Task description -
Find how many lines in the material contain "agent"; your answer should be that number alone.

Records shown -
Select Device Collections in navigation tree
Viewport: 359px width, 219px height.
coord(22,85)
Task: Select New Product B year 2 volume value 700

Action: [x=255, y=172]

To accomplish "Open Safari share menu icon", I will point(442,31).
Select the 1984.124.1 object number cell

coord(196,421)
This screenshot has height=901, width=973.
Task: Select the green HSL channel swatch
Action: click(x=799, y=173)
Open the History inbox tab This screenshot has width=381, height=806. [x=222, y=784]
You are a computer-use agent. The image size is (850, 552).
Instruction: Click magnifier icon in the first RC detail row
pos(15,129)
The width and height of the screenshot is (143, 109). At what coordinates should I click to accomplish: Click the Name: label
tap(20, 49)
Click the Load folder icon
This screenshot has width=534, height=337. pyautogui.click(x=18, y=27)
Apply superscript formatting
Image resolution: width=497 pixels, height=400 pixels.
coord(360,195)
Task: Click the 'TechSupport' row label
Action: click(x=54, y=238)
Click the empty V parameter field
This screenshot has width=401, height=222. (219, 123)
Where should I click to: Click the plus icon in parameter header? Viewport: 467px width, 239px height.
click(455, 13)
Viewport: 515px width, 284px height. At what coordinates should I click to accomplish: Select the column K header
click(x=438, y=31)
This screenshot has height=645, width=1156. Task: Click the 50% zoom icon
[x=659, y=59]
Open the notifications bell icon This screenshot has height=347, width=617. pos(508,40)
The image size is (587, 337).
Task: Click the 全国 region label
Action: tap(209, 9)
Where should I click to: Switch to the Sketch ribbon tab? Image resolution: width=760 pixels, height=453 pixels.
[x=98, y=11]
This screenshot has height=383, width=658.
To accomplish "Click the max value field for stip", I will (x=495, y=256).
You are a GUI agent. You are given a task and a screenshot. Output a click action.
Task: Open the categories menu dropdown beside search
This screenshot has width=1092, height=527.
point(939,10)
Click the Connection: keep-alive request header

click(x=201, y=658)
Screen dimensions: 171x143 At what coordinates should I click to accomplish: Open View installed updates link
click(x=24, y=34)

Finished exercise -
2